- Records to use
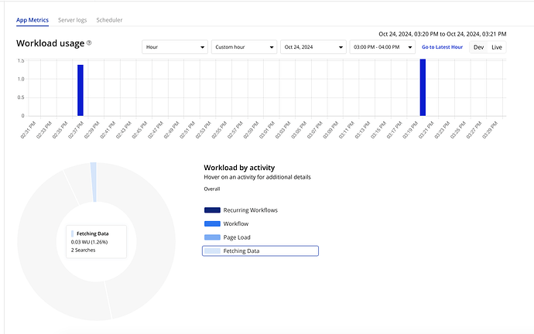534x334 pixels.
Task: Toggle to Live environment
Action: (497, 47)
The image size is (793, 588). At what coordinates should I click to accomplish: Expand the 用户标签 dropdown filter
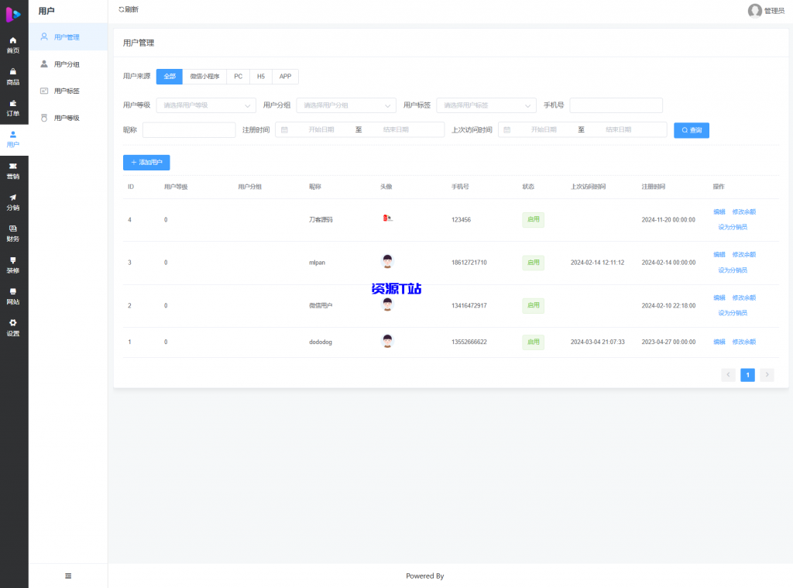click(x=486, y=105)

- The task
Line by line, reproduce exactly the lines from the one containing "The image size" through the final line of the material, both included, leaving every picture out.

- Output of the task
The image size is (793, 588). At what coordinates should I click to accomplish: Expand the 用户标签 dropdown filter
click(x=486, y=105)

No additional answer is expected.